━━━━━ Source excerpt

Notice of Pre-AIA or AIA Status
The present application, filed on or after March 16, 2013, is being examined under the first inventor to file provisions of the AIA .
Status of Claims
Claims 1 and 11 are amended. Claims 3, 5 and 15-16 are cancelled. Claims 8-9 are withdrawn. Claims 1-2, 4, 6-7 and 10-14 are examined herein.
Status of Previous Rejections
The rejections of Claims 1-2, 4, 6-7 and 10-14 are rejected under 35 U.S.C. 102(a)(1) as being anticipated by, or in the alternative, under 35 U.S.C. 103 as being unpatentable over US’228 (US 2015/0147228) have been withdrawn in view of the amendment.
Claim Rejections - 35 USC § 112
The following is a quotation of 35 U.S.C. 112(d):
(d) REFERENCE IN DEPENDENT FORMS.—Subject to subsection (e), a claim in dependent form shall contain a reference to a claim previously set forth and then specify a further limitation of the subject matter claimed. A claim in dependent form shall be construed to incorporate by reference all the limitations of the claim to which it refers.
The following is a quotation of pre-AIA 35 U.S.C. 112, fourth paragraph:
Subject to the following paragraph [i.e., the fifth paragraph of pre-AIA 35 U.S.C. 112], a claim in dependent form shall contain a reference to a claim previously set forth and then specify a further limitation of the subject matter claimed. A claim in dependent form shall be construed to incorporate by reference all the limitations of the claim to which it refers.

━━━━━━━━━━
━━━━━ Data supplied

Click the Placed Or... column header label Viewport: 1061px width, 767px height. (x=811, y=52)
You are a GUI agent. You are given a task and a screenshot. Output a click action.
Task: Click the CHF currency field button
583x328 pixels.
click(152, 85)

━━━━━━━━━━

Pick up the patent office action after its last sentence and continue writing it. The records come from a separate source and have no connection to the patent office action.

Claims 6 and 13 are rejected under 35 U.S.C. 112(d) or pre-AIA 35 U.S.C. 112, 4th paragraph, as being of improper dependent form for failing to further limit the subject matter of the claim upon which it depends, or for failing to include all the limitations of the claim upon which it depends. Claim 6 depends from claim 1 but does not further limit claim 1. Claim 13 depends from claim 11 but does not further limit claim 11. Applicant may cancel the claim(s), amend the claim(s) to place the claim(s) in proper dependent form, rewrite the claim(s) in independent form, or present a sufficient showing that the dependent claim(s) complies with the statutory requirements.
Claim Rejections - 35 USC § 102
The following is a quotation of the appropriate paragraphs of 35 U.S.C. 102 that form the basis for the rejections under this section made in this Office action:
A person shall be entitled to a patent unless –
(a)(1) the claimed invention was patented, described in a printed publication, or in public use, on sale, or otherwise available to the public before the effective filing date of the claimed invention.
Claims 11-13 are rejected under 35 U.S.C. 102(a)(1) as being anticipated by Hagiwara (US2012/0075046).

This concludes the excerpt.